- [FRAGMENTO SELECCIONADO]:
□ □ □

Como
en años anteriores, el 11 de septiembre hubo movilizaciones
agitativas, pero ellas han ido perdiendo el sentido de
conmemoración de un golpe de Estado protagonizado hace 33
años.
Los que evocan la figura del presidente
Salvador Allende son cada vez menos y se circunscriben a
algunos actores de la izquierda tradicional, como el Partido
Comunista, y a personas vinculadas a movimientos de derechos
humanos. En cambio, son cada vez más, los elementos jóvenes
no provenientes de orgánicas partidistas y que tienen como
eje articulador no a figuras del pasado, sino el protestar
en contra del sistema económico e institucional vigente, del
que forma parte por lo demás, el partido Socialista, en que
militara Allende.
No se puede, entonces, analizar los hechos de
violencia del día 11 con una óptica del pasado. No son una
respuesta tardía al quiebre institucional de hace tres
décadas, sino que constituyen, por el contrario, un
indicador de alerta temprano de lo que podría llegar a ser
un estallido social tal cual como se conoce en otras partes
de nuestra región.
Las características centrales de las
movilizaciones son: un fuerte incremento de la violencia
agitativa, donde en sectores periféricos se llegó a usar –
solo como expresión intimidatoria por ahora – armamento
automático; violencia que en sectores comerciales se dirigió
en contra de instalaciones financieras y empresas de
servicios de origen norteamericano que operan con el sistema
de franquicias; participación de jóvenes que no tienen
vinculación con los actores de la izquierda tradicional y
que se agrupan en diversas nuevas denominaciones tales como
la Corriente Revolucionaria Anarquista y los Grupos de
Acción Popular, etc.; la expresión de un discurso anti
neoliberal, anti globalización y anti política como es de
común ocurrencia en las expresiones del populismo
revolucionario; y ciertamente la concurrencia de lumpen que
se suma a estas movilizaciones perpetrando saqueos a
establecimientos comerciales.
En cuanto a los alcances de las
movilizaciones pueden ser leídas desde dos enfoques: uno de
corto plazo, reducido a la coyuntura, y que apuntará a que
se trata de acciones episódicas y que no mantienen una
permanencia en el tiempo como para configurar un ambiente
que afecte a la gobernabilidad. Si se privilegia el presente
como lo medular del enfoque éste resulta plenamente válido.

□ □ □

- [TAREAS PROPUESTAS]:
(A) Reproduce del fragmento sobre las movilizaciones del 11 de septiembre la parte que comienza con las palabras "No se puede, entonces, analizar" y termina con "de nuestra región.".
(B) Prosigue el fragmento sobre las movilizaciones del 11 de septiembre a partir de su última oración.

- [EXTRACTO DE ORIGEN]:
□ □ □

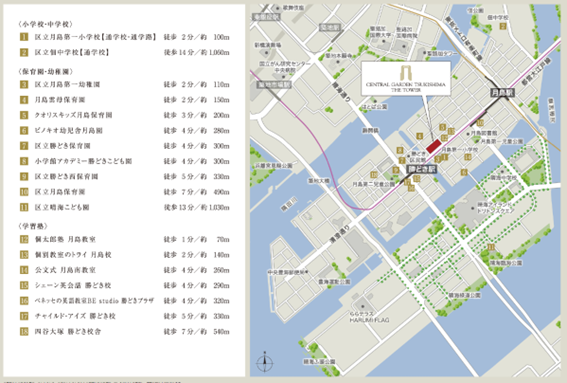Click the 晴海アイランド トリトンスクエア map label
567x383 pixels.
(x=495, y=208)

□ □ □

- [RESPUESTAS DEL EJERCICIO]:
(A)
No se puede, entonces, analizar los hechos de
violencia del día 11 con una óptica del pasado. No son una
respuesta tardía al quiebre institucional de hace tres
décadas, sino que constituyen, por el contrario, un
indicador de alerta temprano de lo que podría llegar a ser
un estallido social tal cual como se conoce en otras partes
de nuestra región.

(B)
Una segunda lectura es la que se puede hacer
desde una perspectiva de futuro, enfatizando el riesgo
político involucrado. Son grupos que actúan incorporando
violencia a diversas movilizaciones sociales, como fue la
estudiantil de hace algunos meses y que en la eventualidad
de que el país se viera afectado por un escenario de crisis
económica y social cobrarían singular fuerza y persistencia.
Dejarían de ser episódicas para ser un activo factor de
tensión en la gobernabilidad. En las movilizaciones
sociales violentas del 11 de septiembre hay, pues, un
inequívoco germen de rupturismo.
Otro factor a considerar en el análisis es la
capacidad de respuesta del gobierno. Si bien lo puntual de
las manifestaciones violentas no lo sitúa en posturas
contestatarias, claramente las asume con una lógica de corto
plazo tratando de bajarle el perfil en lo político y en lo
comunicacional. No se advierte una voluntad política de
actuar con severidad dentro de la ley para restablecer el
orden (como por ejemplo explorar, y perseguir judicialmente
si es el caso, si acaso concurre la figura de asociación
ilícita terrorista) a fin de no facilitar la reproducción de
estos movimientos contestatarios en una articulación
rupturista en un eventual escenario de crisis.
No es suficiente que los partidos políticos
-de derecha a izquierda – repudien los hechos de violencia,
porque hay experiencias como la boliviana en que los
partidos terminaron siendo desbordados por los movimiento
sociales. Es necesario actuar con la firmeza que da la
legitimidad democrática a fin de que mañana la autoridad no
sea desbordada.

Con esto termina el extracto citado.